What are Spider Veins?
Known in the medical world as telangiectases, spider veins are small, thin veins that lie close to the surface of the skin. Although these super-fine veins are connected to the larger venous system, spider veins are not necessary for normal circulation.
A number of factors contribute to the development of spider veins, including heredity,pregnancy and other events that cause hormonal shifts, weight gain, occupations or activities that require prolonged sitting or standing, and the use of certain medications. Spider veins are more common in women than men. Men and women of any age may be good candidates for Sclerotherapy and Laser Treatments, but most fall in the 30-60 age range. Spider veins may become noticeable very early on – in the teen years. For others, the veins may not become obvious until they reach their 40s.
What are my treatment options?
During your consultation visit, Dr. Mann will examine your legs to determine the best treatment regimen for your veins. The majority of spider veins will respond best to Sclerotherapy. If you have significant symptoms (pain, tenderness, swelling) and/ or large bulging varicose veins, Dr. Mann may recommend an ultrasound to evaluate your veins.
Sclerotherapy is the most common method for eliminating superficial telangiectasias (spider veins) and has been used since the 1930’s. A solution is injected into small and medium sized veins, which irritates the inner lining of the vein and causes it to close off. A very fine needle is used to perform the injections and most patients relate the discomfort to a barely noticeable pinprick feel. The majority of patients will have significant clearing of their veins.
Sclerosing agents: There are several solutions that are commonly used in sclerotherapy. However, none are perfect and all have certain drawbacks. Sotradecol and Asclera (polidocanol) are the sclerosing agents most often used by Dr. Mann in our Sclerotherapy procedures. Both Sotradecol and Asclera have been approved by the FDA for Sclerotherapy. We chose to use these agents in our procedures because it is believed by many vein specialists, including Dr. Mann, to be safe, effective, and with the least amount of side effects. These agents produce better results and do not have the cramping or pain commonly associated with hypertonic saline (salt water).
Laser treatment for Spider Veins. Laser therapy involves directing the laser over the specific vein to be treated, resulting in destruction of the vein walls. Because Sclerotherapy is much more effective than Laser Treatments for spider veins on the legs, we usually reserve Laser Treatments on patients who have resistant veins or very tiny veins that cannot be treated with Sclerotherapy.
How many treatments will I need?
The majority of persons who have Sclerotherapy performed have satisfying results. Unfortunately, no medical technique is perfect and there can be no guarantee that Sclerotherapy will be effective in every case. Approximately 10% of patients who undergo sclerotherapy have fair to poor results. In rare cases, a patient may see new veins (matting) develop in the areas of treatment. This temporary phenomenon occurs 2 to 4 weeks after treatment and usually resolves within 4 to 6 months.

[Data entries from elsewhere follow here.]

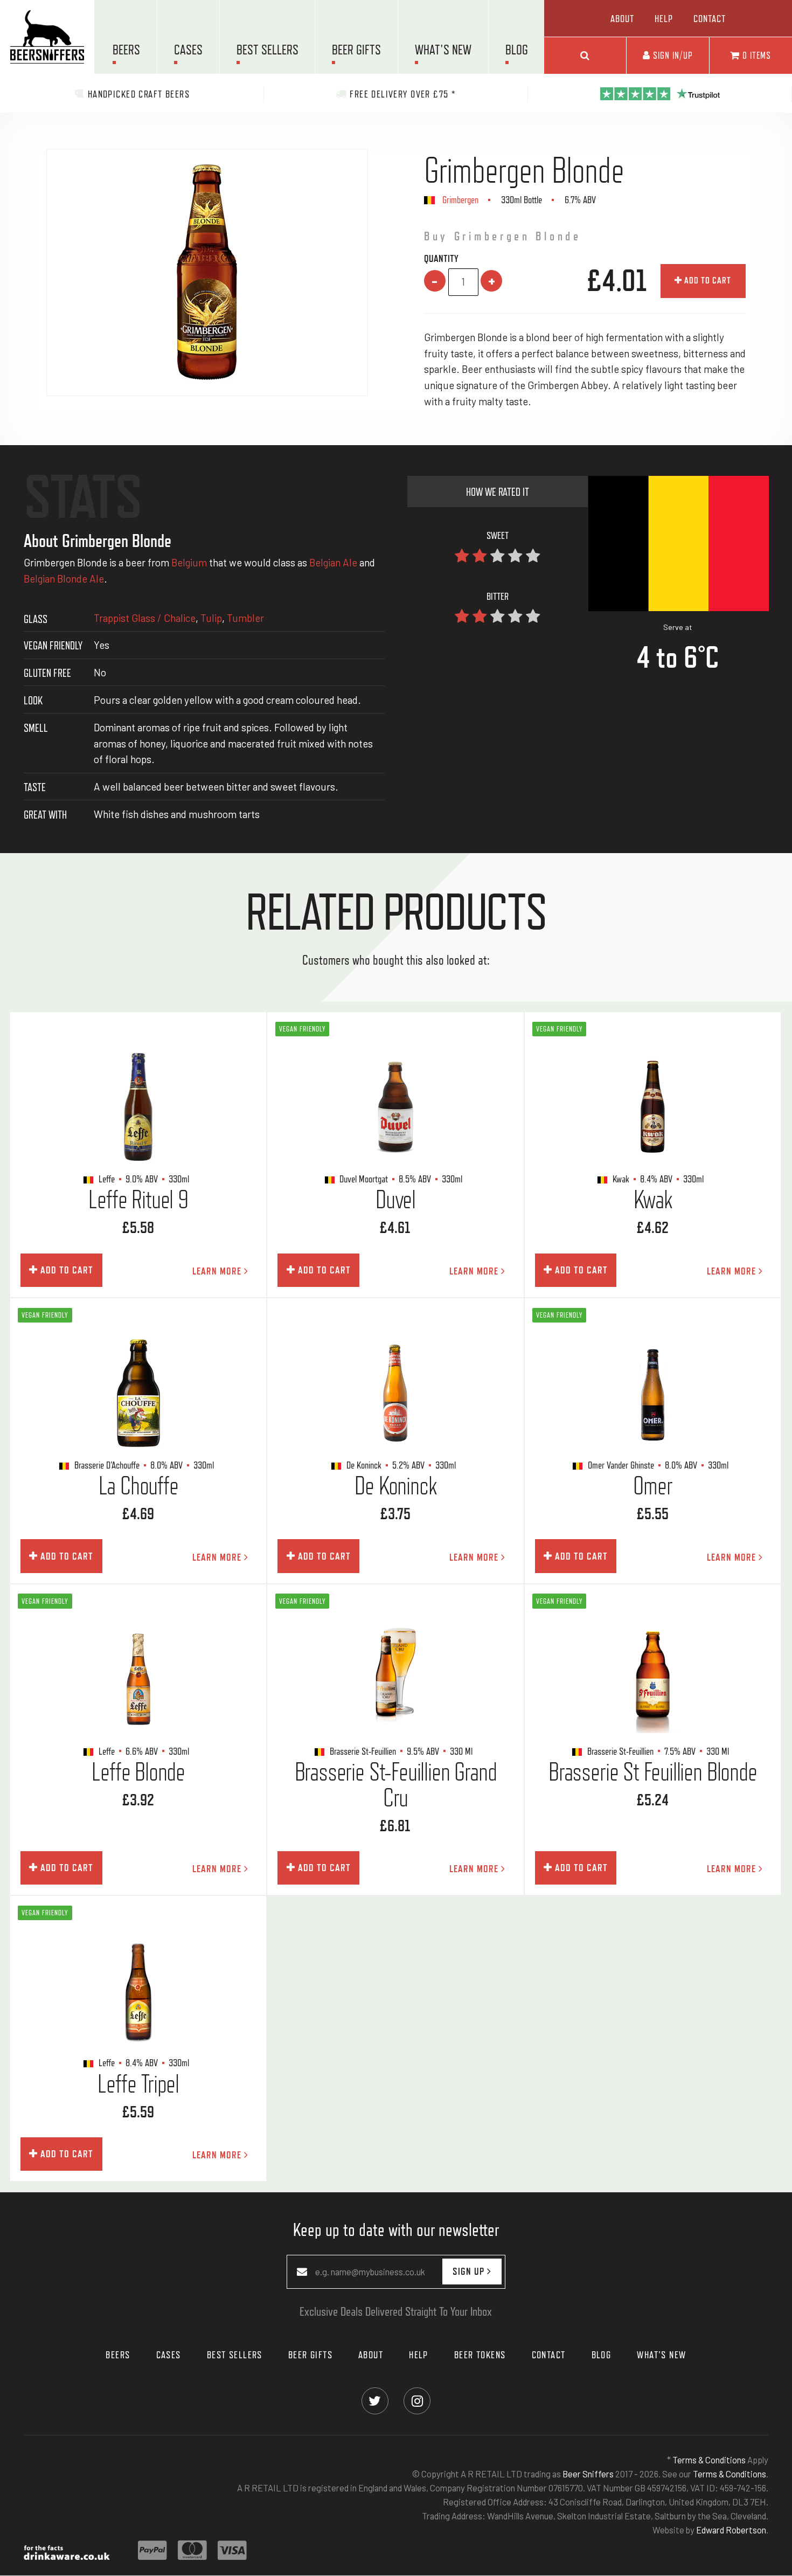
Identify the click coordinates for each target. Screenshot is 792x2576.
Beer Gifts (356, 50)
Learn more (218, 1271)
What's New (443, 50)
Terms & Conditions (709, 2460)
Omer (652, 1486)
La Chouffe (138, 1486)
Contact (709, 18)
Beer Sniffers (588, 2474)
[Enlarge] (207, 272)
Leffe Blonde (138, 1772)
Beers (126, 50)
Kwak (652, 1200)
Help (664, 18)
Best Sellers (267, 50)
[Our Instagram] (417, 2400)
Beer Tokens (480, 2354)
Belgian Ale (333, 562)
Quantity (441, 258)
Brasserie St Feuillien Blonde (652, 1772)
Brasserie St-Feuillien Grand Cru (396, 1784)
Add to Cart (706, 280)
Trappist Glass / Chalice (145, 618)
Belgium (189, 562)
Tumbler (245, 618)
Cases (188, 50)
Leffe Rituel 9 (137, 1200)
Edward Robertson (731, 2529)
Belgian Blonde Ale (64, 578)
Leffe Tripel (138, 2084)
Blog (516, 50)
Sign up (470, 2271)
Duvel (395, 1200)
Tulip (211, 618)
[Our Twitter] (375, 2400)
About (622, 18)
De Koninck (395, 1486)
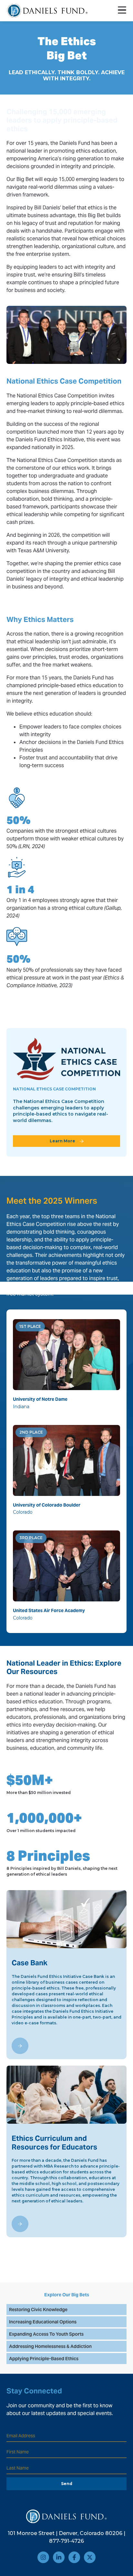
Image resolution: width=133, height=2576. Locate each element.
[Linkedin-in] (59, 2557)
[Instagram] (43, 2557)
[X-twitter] (90, 2557)
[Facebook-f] (74, 2557)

The number of treatments needed differs from patient to patient, depending on the extent of the problem. A treatment session lasts 15-30 minutes, which may or may not allow for treatment of all vessels depending on disease severity. A single blood vessel may have to be injected more than once, usually 1-2 months apart, depending on its size. The need for 1 to 5 treatments is typical; the average is 2-3 treatments. Most patients can expect about 80-90% improvement after a series of treatments. Fading of the vessels occurs gradually, over a period of months.
Is this covered by insurance?
While some patients may develop symptoms from their spider veins, please note that Sclerotherapy and Laser Treatments are considered cosmetic and are not covered by insurance companies.

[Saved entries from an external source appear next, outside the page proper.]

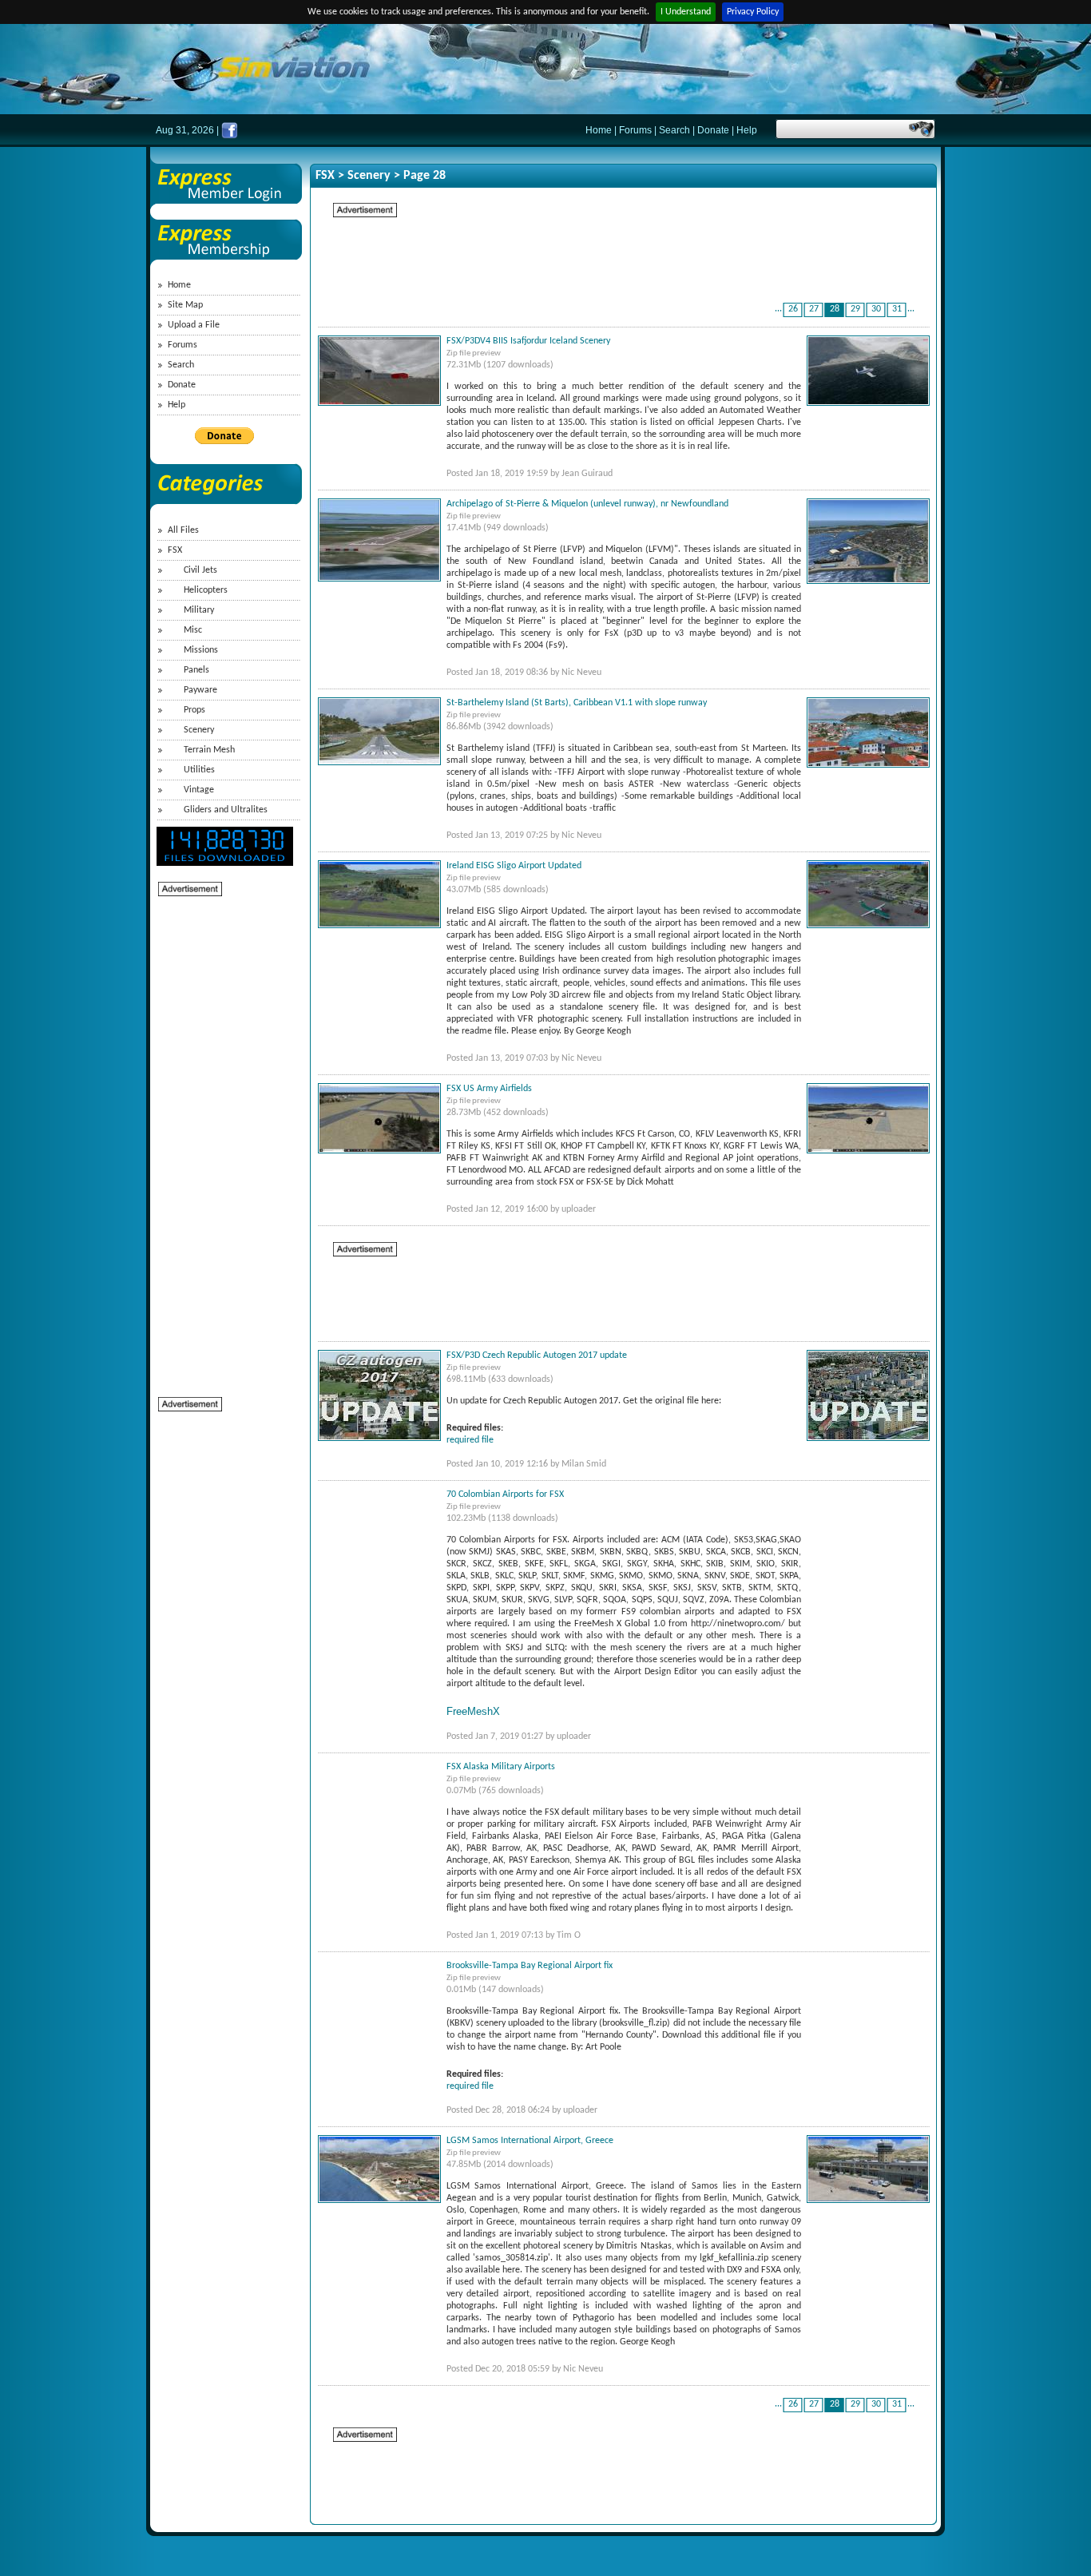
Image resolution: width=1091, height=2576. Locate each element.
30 (876, 309)
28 (834, 309)
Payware (200, 690)
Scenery (199, 730)
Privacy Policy (753, 12)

Will I get more spider veins after treatment?
It is very important to realize that Sclerotherapy and Laser do not prevent the development of new spider veins and varicosities later in life. Many people require treatments from time to time to keep their legs clear.

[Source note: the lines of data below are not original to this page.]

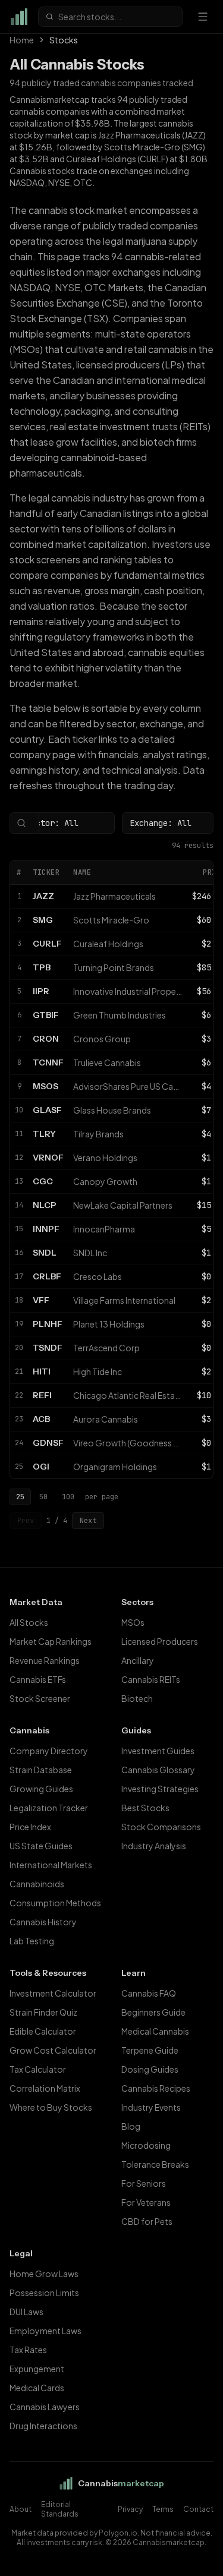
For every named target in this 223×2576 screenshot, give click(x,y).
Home (22, 39)
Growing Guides (41, 1788)
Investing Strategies (160, 1788)
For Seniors (143, 2183)
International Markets (51, 1864)
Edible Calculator (43, 2031)
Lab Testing (32, 1940)
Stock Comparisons (161, 1826)
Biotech (137, 1698)
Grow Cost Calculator (53, 2050)
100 (68, 1497)
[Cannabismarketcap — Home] (19, 16)
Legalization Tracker (49, 1807)
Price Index (30, 1826)
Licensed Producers (159, 1641)
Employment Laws (45, 2330)
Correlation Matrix (45, 2088)
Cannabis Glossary (158, 1769)
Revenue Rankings (45, 1660)
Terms (163, 2509)
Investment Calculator (53, 1993)
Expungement (37, 2368)
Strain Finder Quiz (43, 2012)
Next (88, 1520)
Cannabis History (43, 1921)
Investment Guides (157, 1750)
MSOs (133, 1622)
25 (20, 1497)
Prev (25, 1520)
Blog (130, 2126)
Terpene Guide (149, 2050)
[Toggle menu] (202, 16)
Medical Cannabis (155, 2031)
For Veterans (146, 2202)
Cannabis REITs (150, 1679)
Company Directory (49, 1750)
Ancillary (137, 1660)
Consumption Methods (55, 1902)
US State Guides (41, 1845)
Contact (198, 2509)
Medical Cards (37, 2387)
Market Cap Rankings (51, 1641)
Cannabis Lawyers (45, 2406)
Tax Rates (28, 2349)
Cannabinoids (37, 1883)
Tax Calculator (38, 2069)
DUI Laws (26, 2311)
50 (43, 1497)
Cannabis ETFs (38, 1679)
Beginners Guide (153, 2012)
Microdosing (146, 2145)
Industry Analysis (153, 1845)
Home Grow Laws (44, 2273)
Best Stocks (145, 1807)
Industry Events (151, 2107)
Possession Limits (44, 2292)
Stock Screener (40, 1698)
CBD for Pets (146, 2221)
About (21, 2509)
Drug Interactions (43, 2425)
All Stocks (29, 1622)
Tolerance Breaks (155, 2164)
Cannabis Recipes (155, 2088)
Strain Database (41, 1769)
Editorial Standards (59, 2509)
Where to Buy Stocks (51, 2107)
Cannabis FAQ (148, 1993)
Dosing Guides (149, 2069)
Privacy (130, 2509)
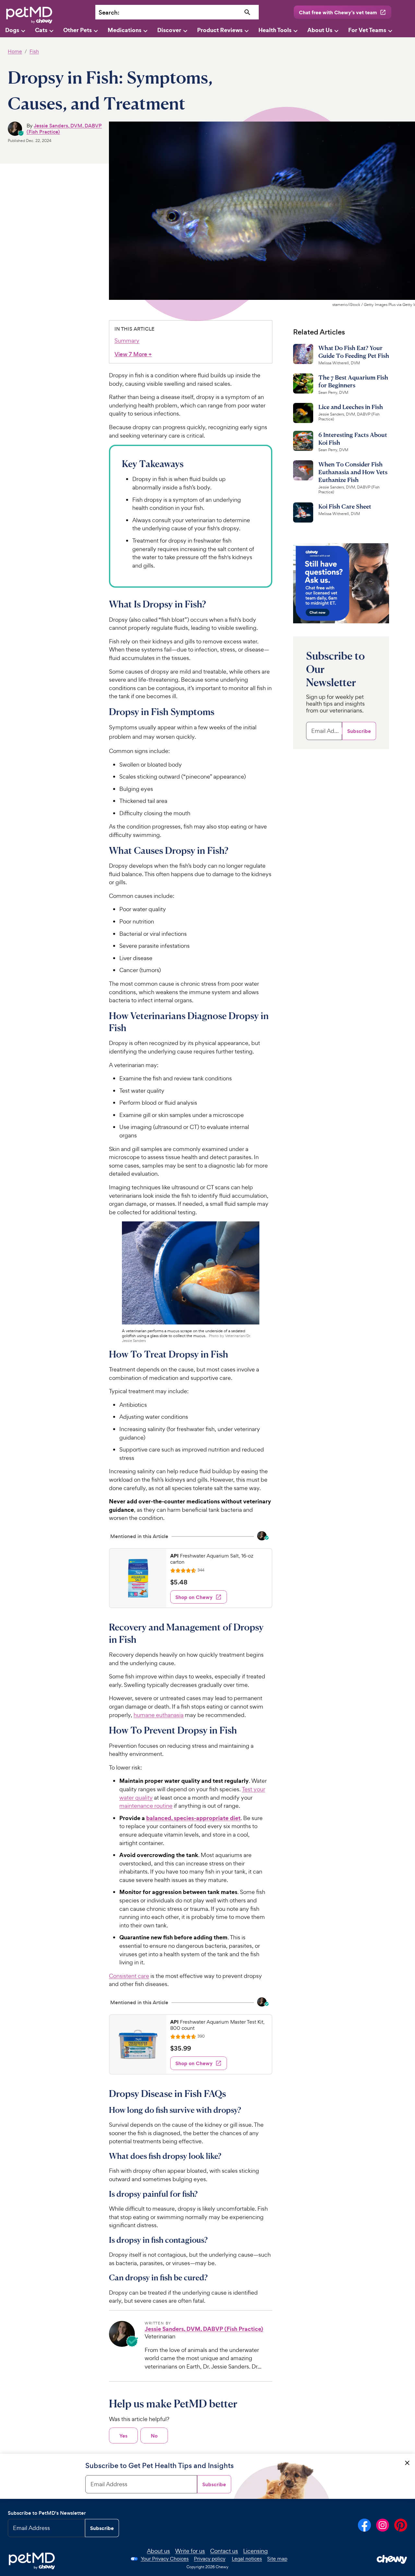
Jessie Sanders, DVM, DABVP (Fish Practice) (64, 128)
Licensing (255, 2550)
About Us (319, 30)
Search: (109, 12)
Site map (277, 2559)
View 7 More (133, 354)
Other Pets (77, 30)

Spider Veins and Pregnancy
If you are pregnant or breastfeeding, you will be advised to postpone Sclerotherapy and Laser Treatment. Also, because it’s not known how sclerosing solutions may affect breast milk, nursing mothers are usually advised to wait until after they have stopped breastfeeding. Compression stocking worn during pregnancy may help to reduce the development of spider veins.
What are the Risks associated with Sclerotherapy?
As the vessels close up, they go through the inflammation process. They may feel lumpy and tender under the skin. This takes several weeks to resolve, and it is common for the veins to look worse immediately after the procedure. Temporary bruising and swelling is common and should be expected. It is also common to get red, raised areas at the sites of injections. These should disappear within a day or so. Some patients complain of an itchy sensation after treatment for 1-2 days, which is also very normal.
It is important for you to wear compression stocking for 1-3 weeks after treatment to reduce the risk of bruising and swelling or other complications. This will help seal the treated vessels, keep the blood from collecting under the skin, and reduce the development of dark spots. It may also reduce the number of treatments necessary, and the possibility of recurrence.